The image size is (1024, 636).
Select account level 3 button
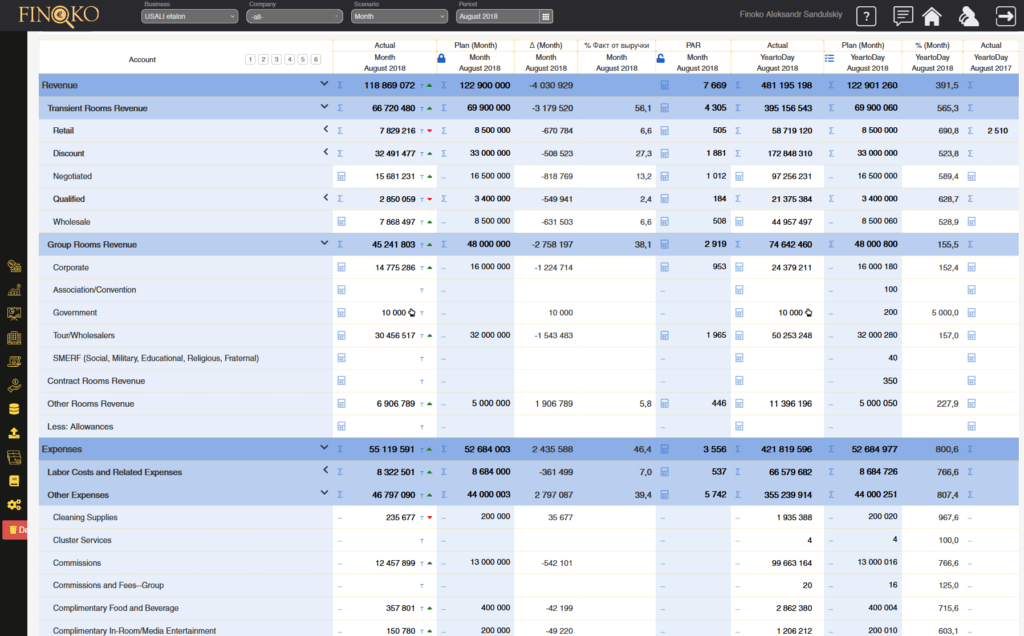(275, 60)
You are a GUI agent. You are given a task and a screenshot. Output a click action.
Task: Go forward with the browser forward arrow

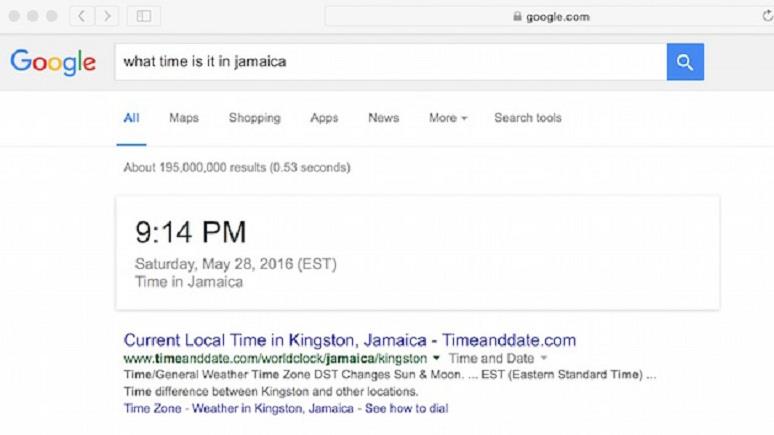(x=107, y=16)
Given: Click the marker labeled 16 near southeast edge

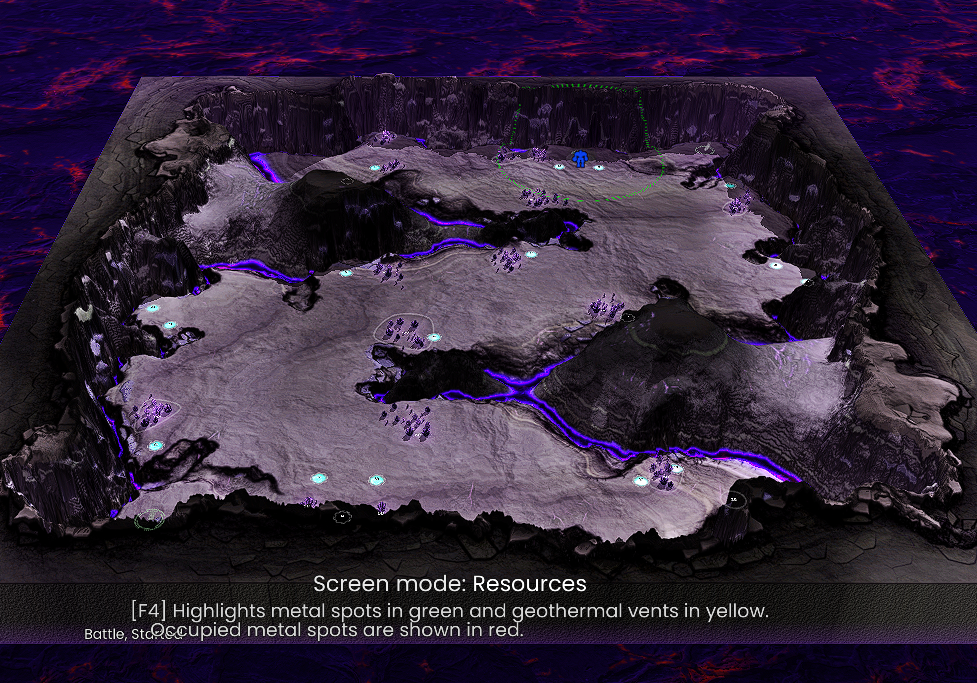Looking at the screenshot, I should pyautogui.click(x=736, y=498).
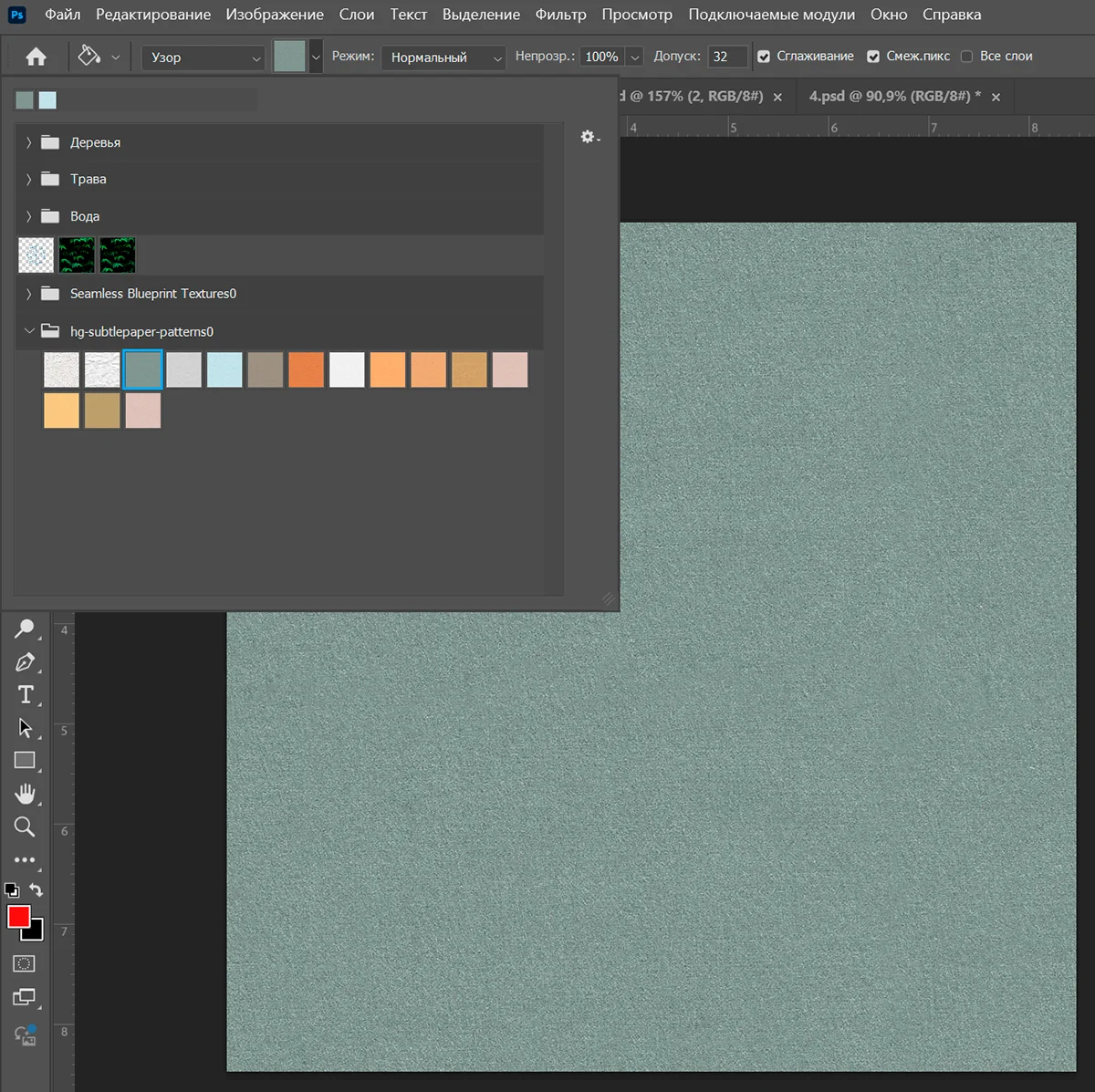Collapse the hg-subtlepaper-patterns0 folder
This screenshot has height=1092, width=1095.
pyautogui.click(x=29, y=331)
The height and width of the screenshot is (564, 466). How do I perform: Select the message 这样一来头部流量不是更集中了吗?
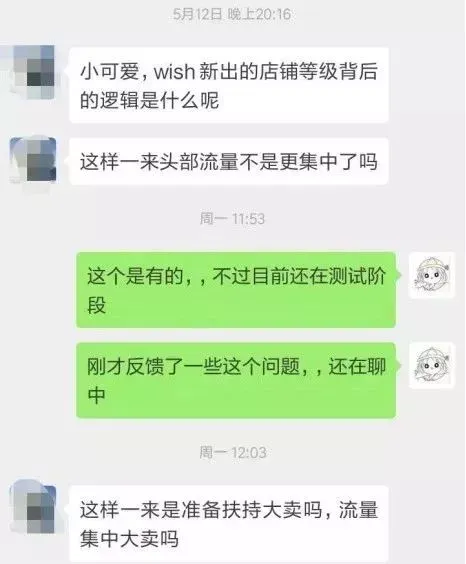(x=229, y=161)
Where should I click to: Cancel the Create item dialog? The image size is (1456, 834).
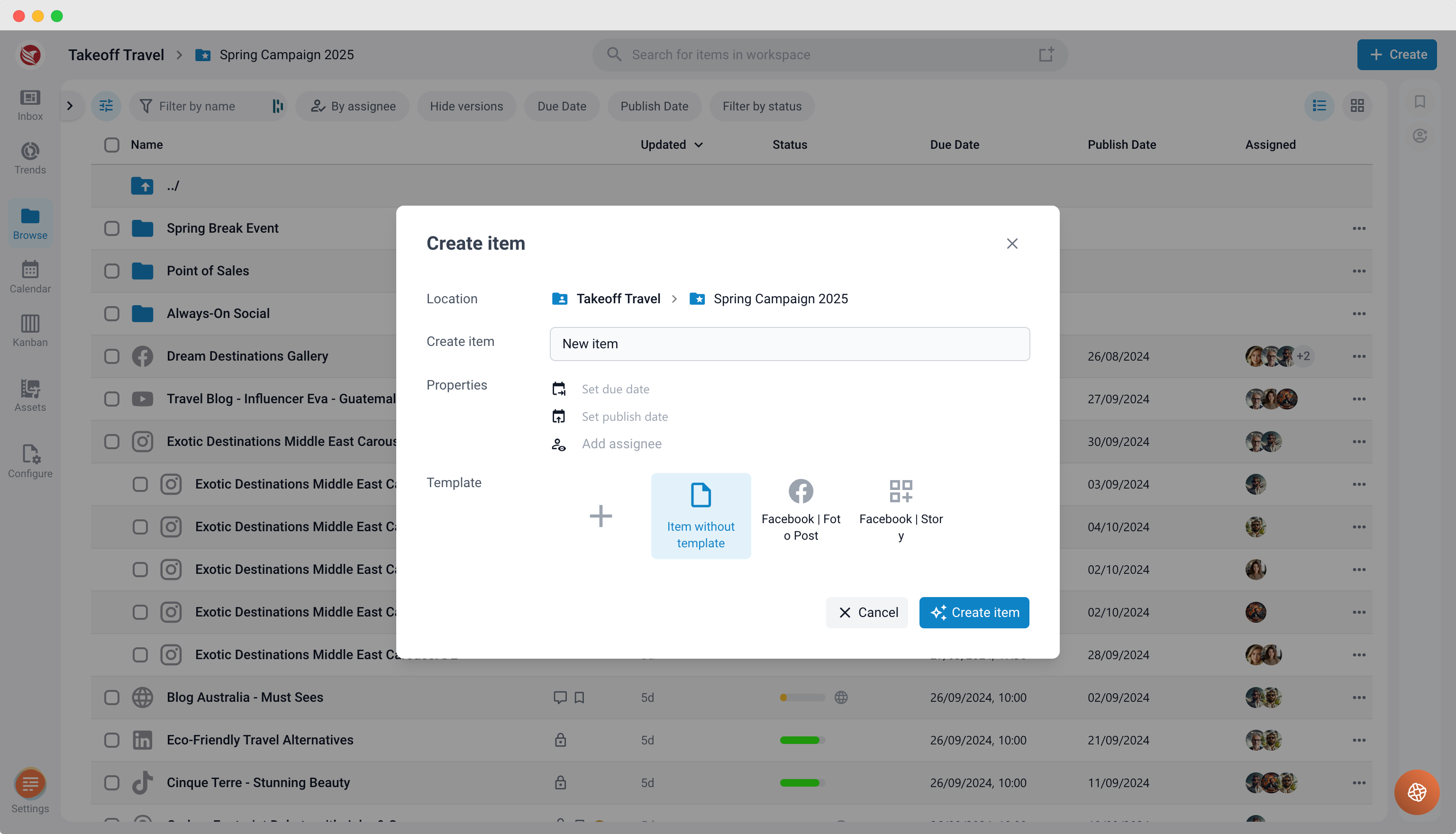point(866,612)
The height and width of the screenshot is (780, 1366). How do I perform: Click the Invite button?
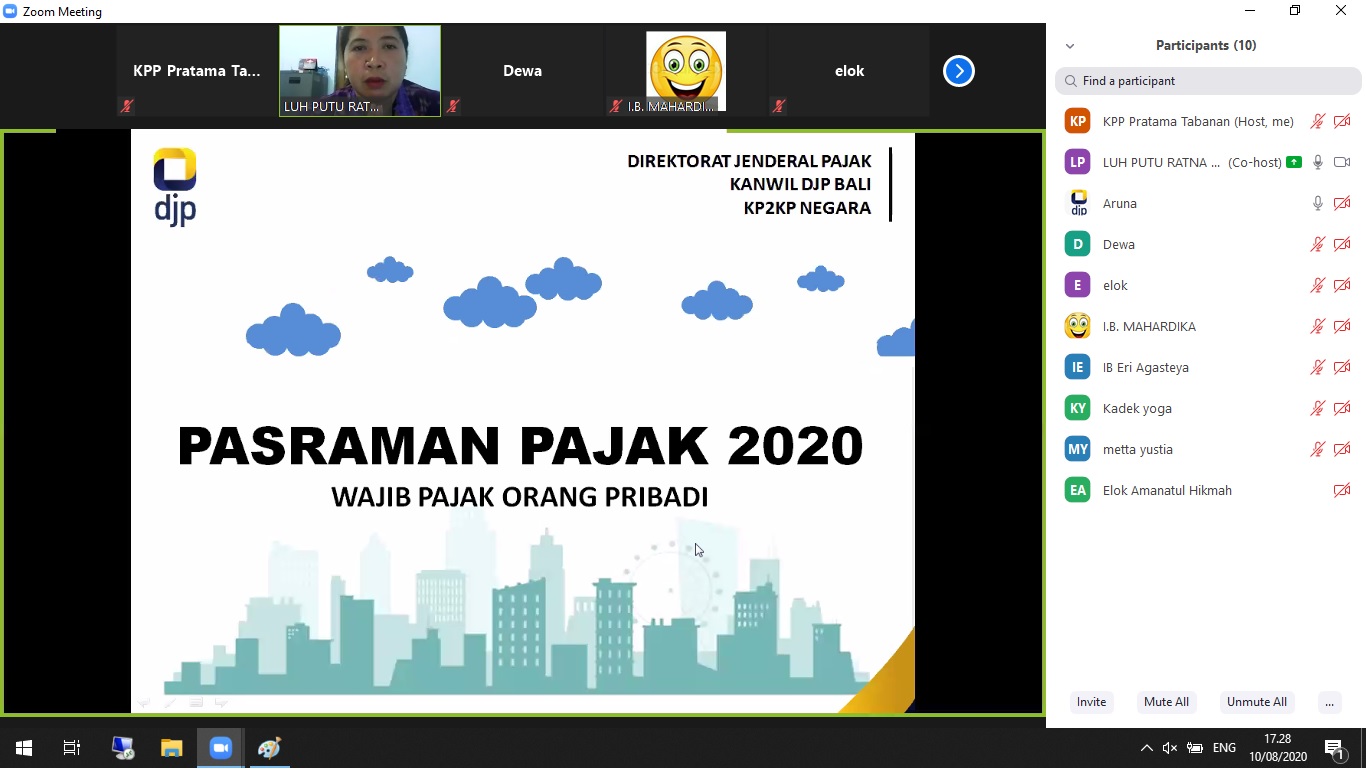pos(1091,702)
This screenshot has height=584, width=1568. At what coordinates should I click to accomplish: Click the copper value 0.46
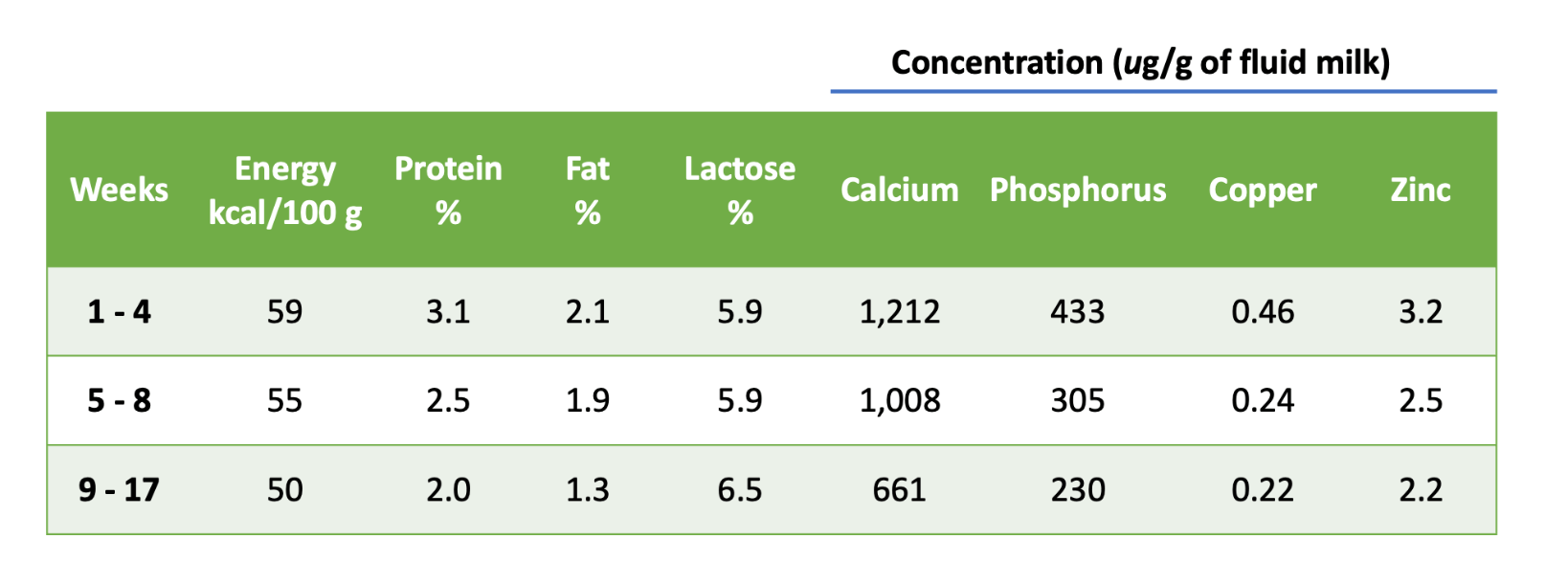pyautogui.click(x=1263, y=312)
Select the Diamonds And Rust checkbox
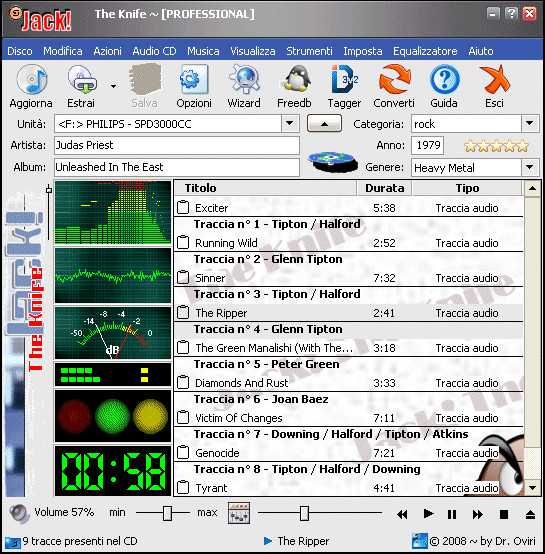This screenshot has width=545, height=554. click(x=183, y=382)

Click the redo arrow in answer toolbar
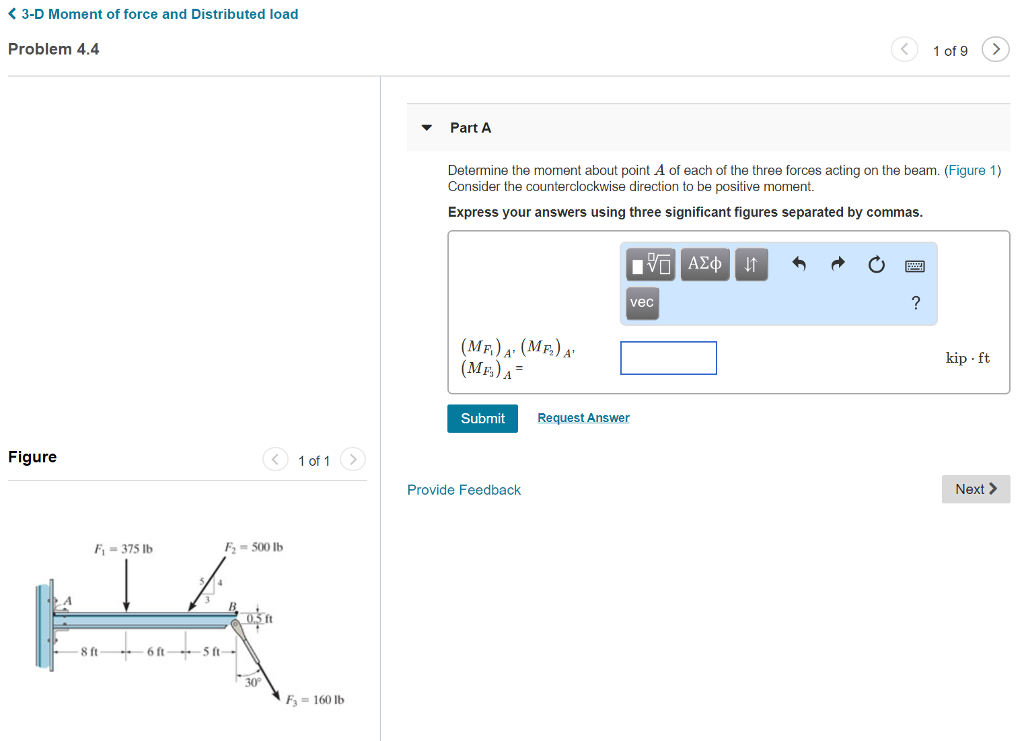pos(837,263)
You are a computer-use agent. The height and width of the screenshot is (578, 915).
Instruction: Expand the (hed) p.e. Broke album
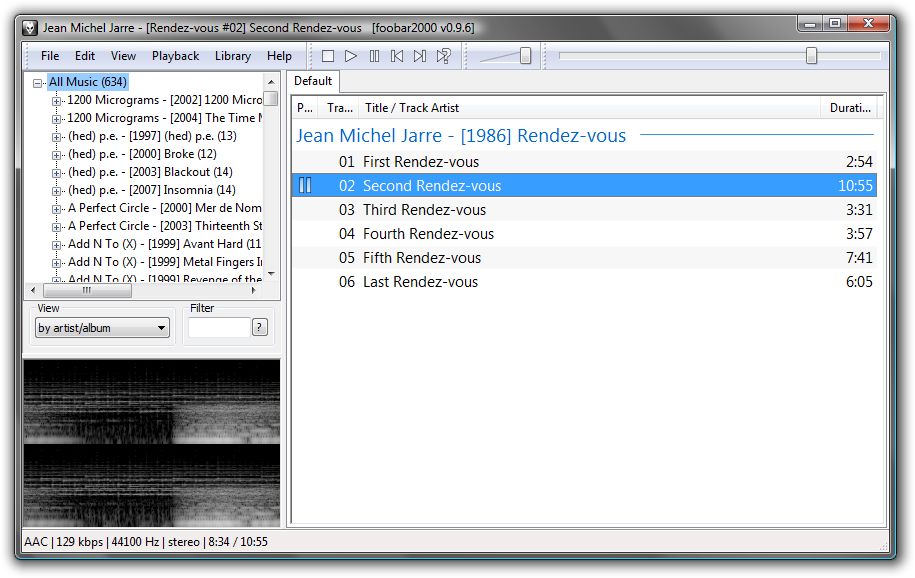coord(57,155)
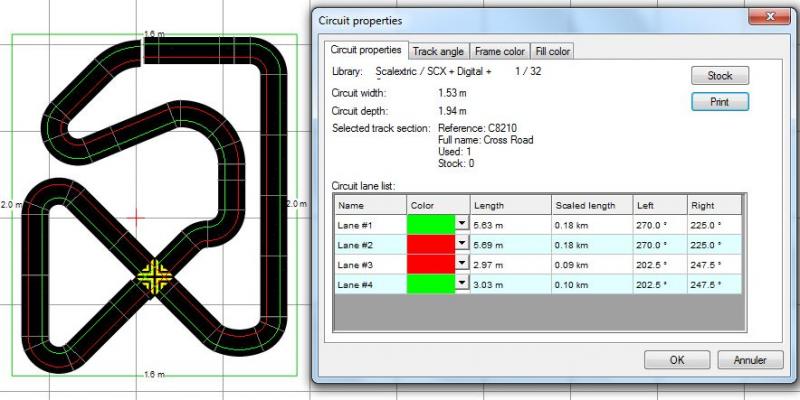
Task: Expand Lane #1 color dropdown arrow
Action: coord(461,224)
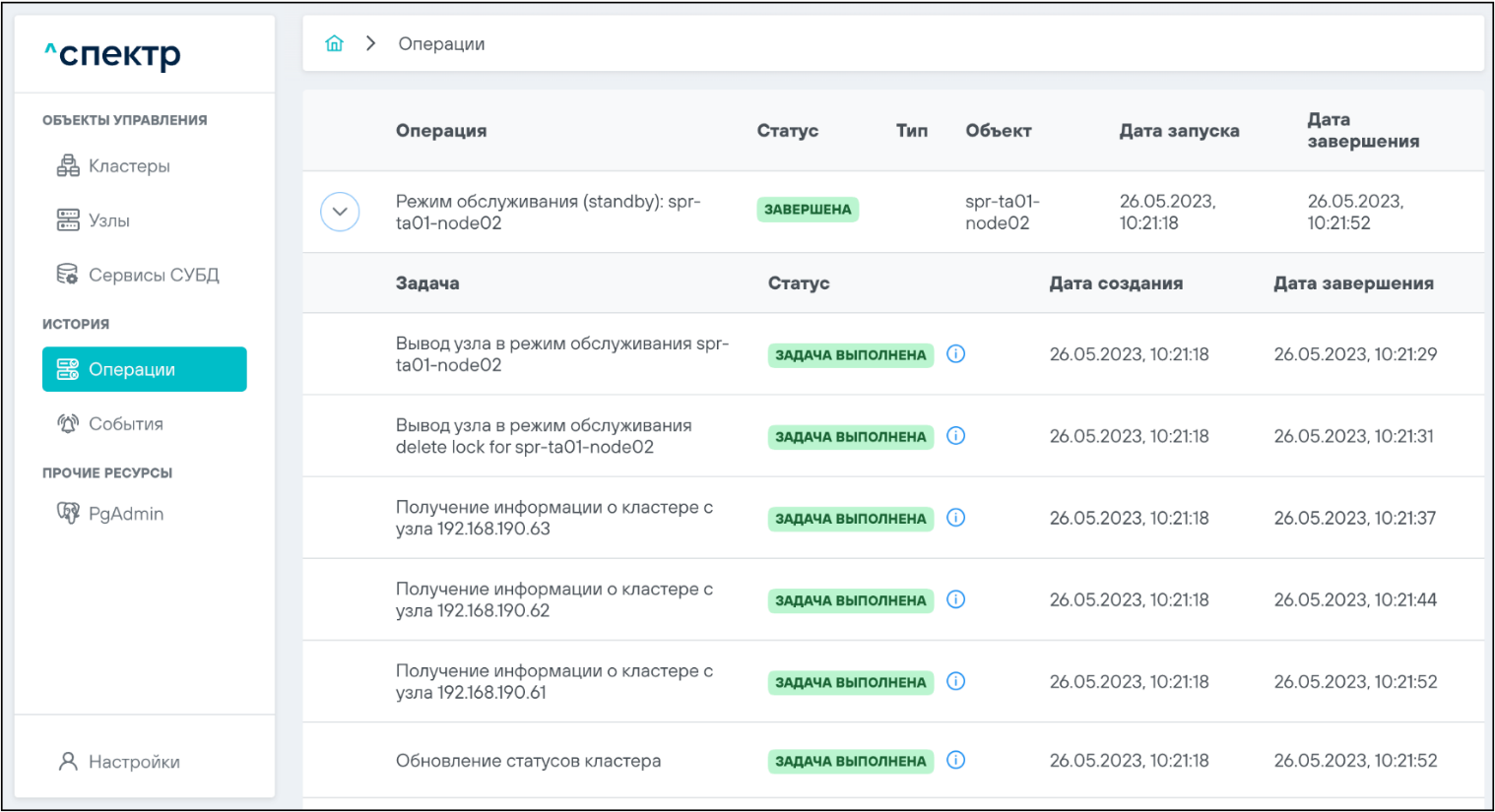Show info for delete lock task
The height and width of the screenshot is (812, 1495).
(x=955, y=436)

▶ [What the exercise asks] No pictures belong in the answer; copy all other parts of the listing exactly.

▶ [Answer to this task]
The image size is (1024, 636).
Select account level 3 button
(275, 60)
You are a GUI agent. You are given a task and a screenshot. Output a click action.
Task: Go forward with the browser forward arrow

(x=107, y=16)
Given: Click the marker labeled 16 near southeast edge

Looking at the screenshot, I should pyautogui.click(x=736, y=498).
Collapse the hg-subtlepaper-patterns0 folder
This screenshot has height=1092, width=1095.
pyautogui.click(x=29, y=331)
The height and width of the screenshot is (564, 466). How do I perform: Select the message 这样一来头部流量不是更集中了吗?
(x=229, y=161)
Where should I click to: Cancel the Create item dialog? The image size is (1456, 834).
point(866,612)
The height and width of the screenshot is (780, 1366). How do I perform: Click the Invite button?
pos(1091,702)
This screenshot has height=584, width=1568. At what coordinates should I click to accomplish: Click the copper value 0.46
pyautogui.click(x=1263, y=312)
Select the Diamonds And Rust checkbox
This screenshot has width=545, height=554. click(x=183, y=382)

Click the redo arrow in answer toolbar
pos(837,263)
You are a computer-use agent. The height and width of the screenshot is (578, 915).
Instruction: Expand the (hed) p.e. Broke album
coord(57,155)
Task: Expand Lane #1 color dropdown arrow
Action: coord(461,224)
Show info for delete lock task
The height and width of the screenshot is (812, 1495).
(x=955, y=436)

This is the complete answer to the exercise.